Can you repeat the listing from the line with "Click the arrow" up to and including the line with "tap(752, 344)"?

■ EXERCISE DATA ■
◆ ◆ ◆ ◆

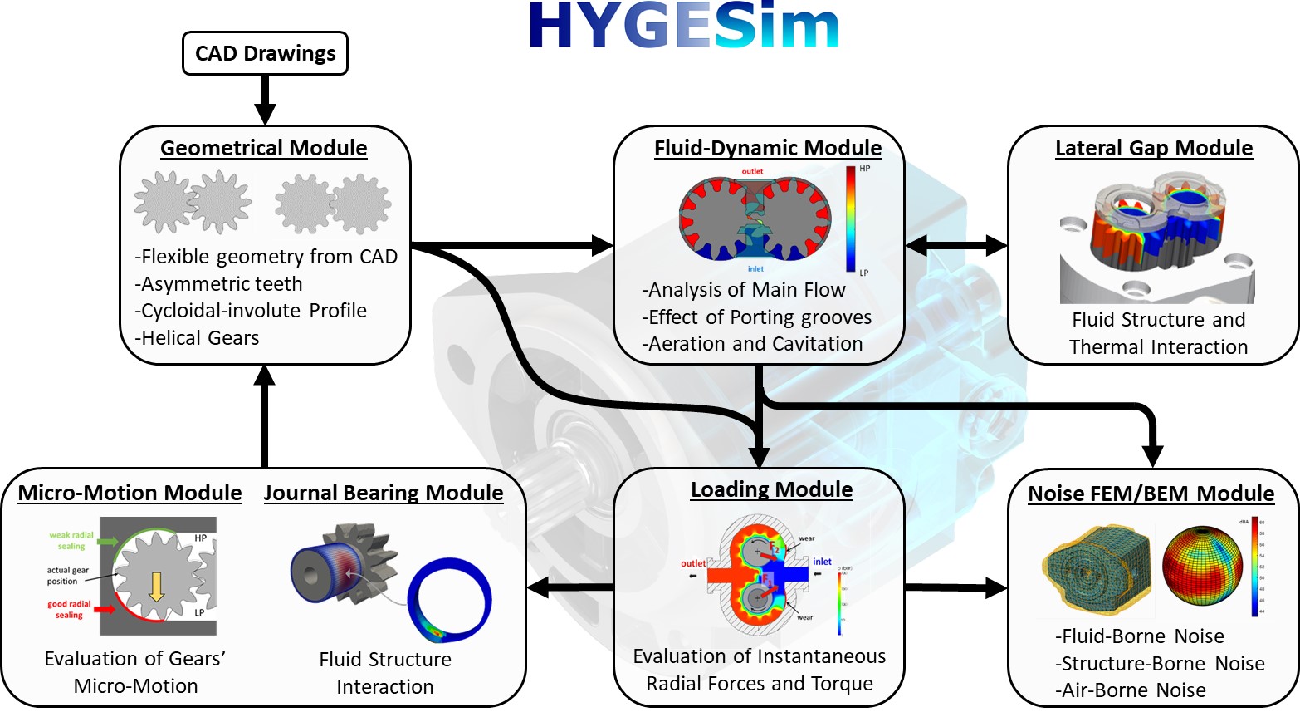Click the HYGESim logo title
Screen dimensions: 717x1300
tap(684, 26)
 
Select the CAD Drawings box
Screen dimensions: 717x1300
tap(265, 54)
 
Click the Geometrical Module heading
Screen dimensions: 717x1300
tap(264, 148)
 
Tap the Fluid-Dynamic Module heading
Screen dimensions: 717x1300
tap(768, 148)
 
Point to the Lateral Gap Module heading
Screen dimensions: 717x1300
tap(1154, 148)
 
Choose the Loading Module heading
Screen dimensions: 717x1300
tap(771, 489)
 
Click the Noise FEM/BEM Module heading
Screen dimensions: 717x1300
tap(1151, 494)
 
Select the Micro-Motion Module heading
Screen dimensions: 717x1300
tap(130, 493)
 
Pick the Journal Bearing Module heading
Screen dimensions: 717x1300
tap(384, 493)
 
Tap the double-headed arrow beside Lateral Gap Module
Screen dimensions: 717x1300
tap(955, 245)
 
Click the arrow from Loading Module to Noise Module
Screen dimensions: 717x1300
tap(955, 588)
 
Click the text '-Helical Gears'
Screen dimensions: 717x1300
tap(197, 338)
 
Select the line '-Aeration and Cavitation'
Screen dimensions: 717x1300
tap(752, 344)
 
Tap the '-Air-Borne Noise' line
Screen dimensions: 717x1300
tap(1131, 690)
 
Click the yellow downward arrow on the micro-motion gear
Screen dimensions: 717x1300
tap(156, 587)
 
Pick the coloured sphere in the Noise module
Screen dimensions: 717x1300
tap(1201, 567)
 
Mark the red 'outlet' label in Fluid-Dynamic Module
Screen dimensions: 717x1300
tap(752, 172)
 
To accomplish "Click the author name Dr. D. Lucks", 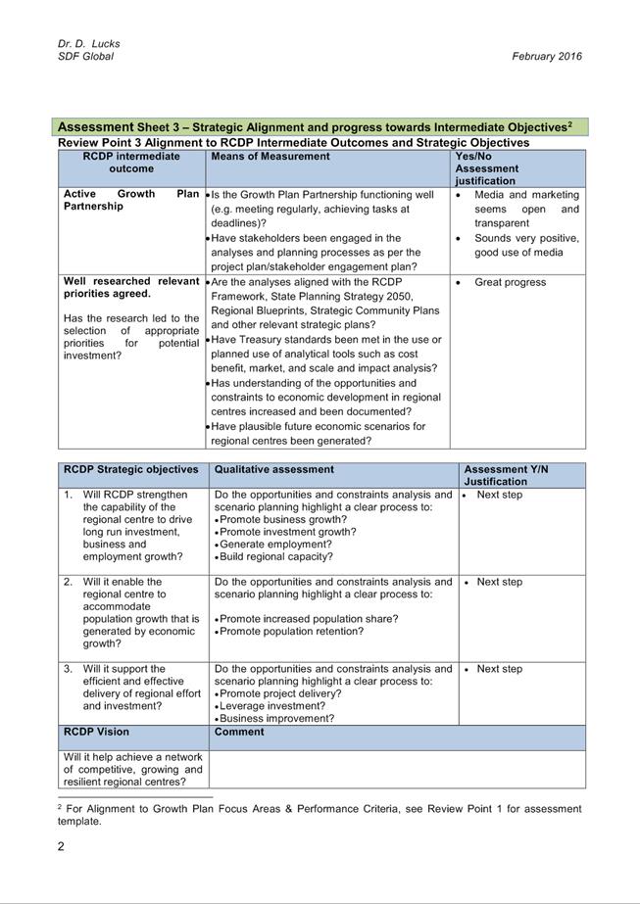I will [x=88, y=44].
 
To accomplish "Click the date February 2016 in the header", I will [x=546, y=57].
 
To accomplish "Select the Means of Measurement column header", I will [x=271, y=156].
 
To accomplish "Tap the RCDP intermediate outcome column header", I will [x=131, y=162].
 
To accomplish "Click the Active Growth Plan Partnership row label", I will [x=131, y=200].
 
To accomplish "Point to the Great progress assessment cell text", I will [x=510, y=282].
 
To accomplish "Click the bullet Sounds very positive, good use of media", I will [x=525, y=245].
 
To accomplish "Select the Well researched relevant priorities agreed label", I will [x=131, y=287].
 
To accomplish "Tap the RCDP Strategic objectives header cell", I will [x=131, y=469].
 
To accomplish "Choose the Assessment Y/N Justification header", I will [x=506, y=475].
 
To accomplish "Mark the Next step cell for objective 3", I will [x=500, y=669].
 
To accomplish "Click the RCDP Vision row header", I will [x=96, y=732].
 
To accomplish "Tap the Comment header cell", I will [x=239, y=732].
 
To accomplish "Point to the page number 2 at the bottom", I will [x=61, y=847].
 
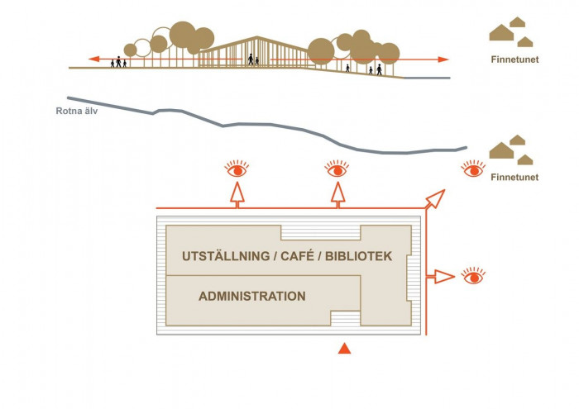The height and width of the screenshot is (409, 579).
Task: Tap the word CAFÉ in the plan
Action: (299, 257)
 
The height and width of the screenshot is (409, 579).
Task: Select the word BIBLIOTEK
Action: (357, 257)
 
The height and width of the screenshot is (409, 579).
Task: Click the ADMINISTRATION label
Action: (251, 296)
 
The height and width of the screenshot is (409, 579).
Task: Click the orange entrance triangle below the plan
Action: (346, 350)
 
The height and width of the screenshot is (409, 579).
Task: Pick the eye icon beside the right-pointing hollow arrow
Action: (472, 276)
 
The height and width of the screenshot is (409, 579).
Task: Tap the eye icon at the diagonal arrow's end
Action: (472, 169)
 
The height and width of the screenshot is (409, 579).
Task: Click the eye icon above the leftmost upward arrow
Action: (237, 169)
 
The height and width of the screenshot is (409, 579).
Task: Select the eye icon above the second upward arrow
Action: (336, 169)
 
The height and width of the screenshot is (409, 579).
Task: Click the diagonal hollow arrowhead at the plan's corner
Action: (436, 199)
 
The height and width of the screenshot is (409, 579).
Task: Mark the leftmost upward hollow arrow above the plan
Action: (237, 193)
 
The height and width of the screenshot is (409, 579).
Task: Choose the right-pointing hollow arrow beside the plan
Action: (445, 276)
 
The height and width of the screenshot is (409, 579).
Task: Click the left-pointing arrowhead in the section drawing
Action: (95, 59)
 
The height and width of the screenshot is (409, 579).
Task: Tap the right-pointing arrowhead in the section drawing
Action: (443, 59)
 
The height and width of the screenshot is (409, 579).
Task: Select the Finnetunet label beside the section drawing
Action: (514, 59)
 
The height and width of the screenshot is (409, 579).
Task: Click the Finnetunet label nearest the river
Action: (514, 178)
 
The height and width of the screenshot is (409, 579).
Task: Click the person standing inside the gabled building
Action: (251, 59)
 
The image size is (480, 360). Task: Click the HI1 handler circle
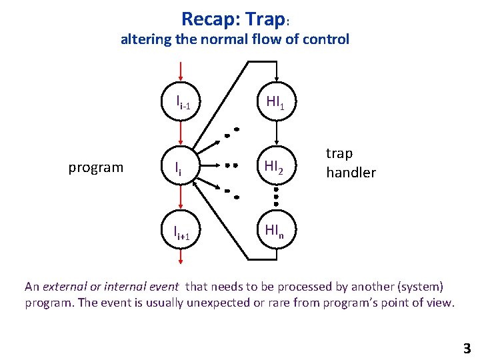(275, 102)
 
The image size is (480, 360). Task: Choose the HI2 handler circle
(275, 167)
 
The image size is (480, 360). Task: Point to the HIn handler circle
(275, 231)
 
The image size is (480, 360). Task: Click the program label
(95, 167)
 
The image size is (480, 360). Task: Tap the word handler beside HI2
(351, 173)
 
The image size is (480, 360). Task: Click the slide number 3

◆ ◆ ◆ ◆

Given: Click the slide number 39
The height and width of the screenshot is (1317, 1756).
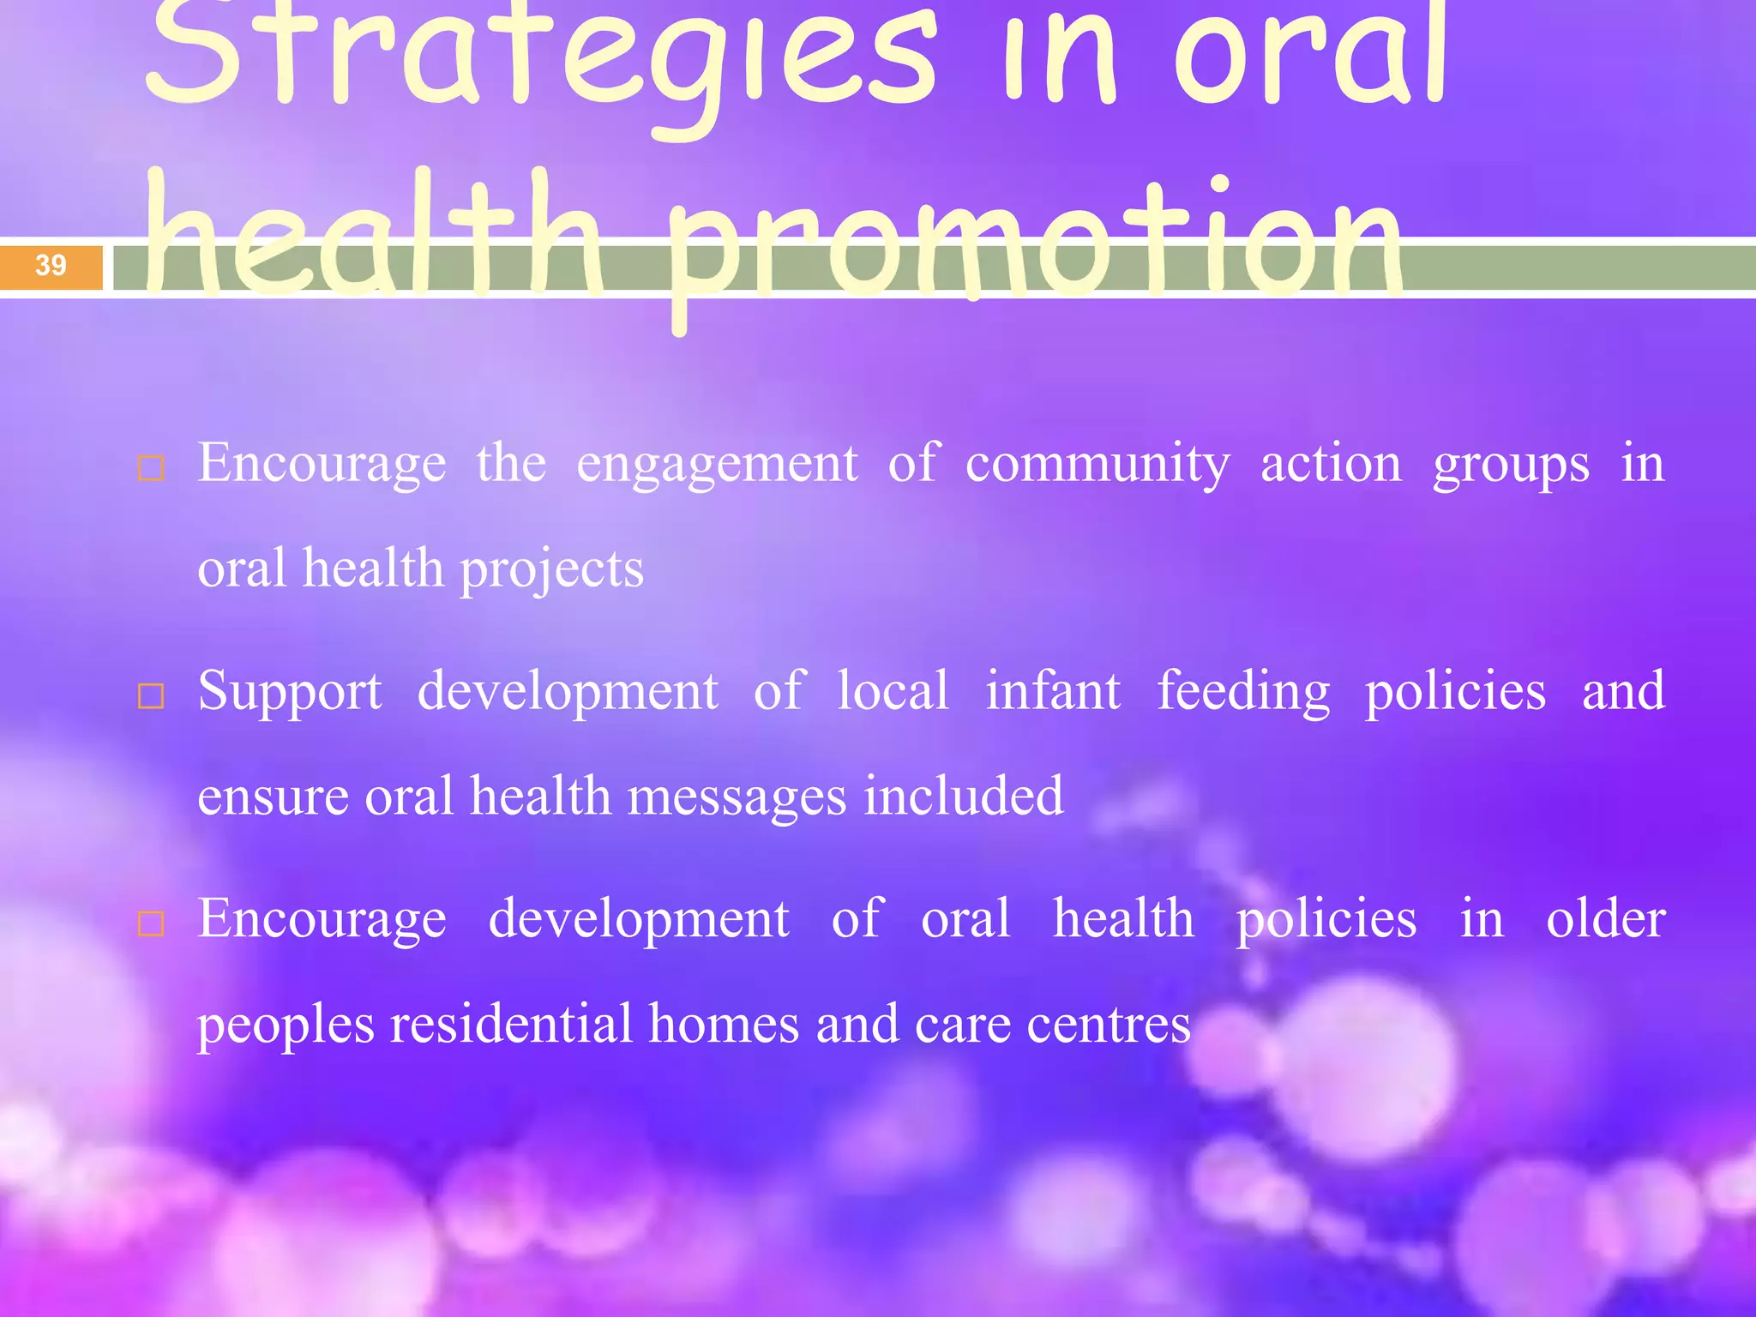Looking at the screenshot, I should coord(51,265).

◆ ◆ ◆ ◆

■ TASK OUTPUT ■
Click the arrow from Loading Module to Noise Module
Screen dimensions: 717x1300
tap(955, 588)
 
Click the text '-Helical Gears'
Screen dimensions: 717x1300
tap(197, 338)
 
Select the line '-Aeration and Cavitation'
Screen dimensions: 717x1300
tap(752, 344)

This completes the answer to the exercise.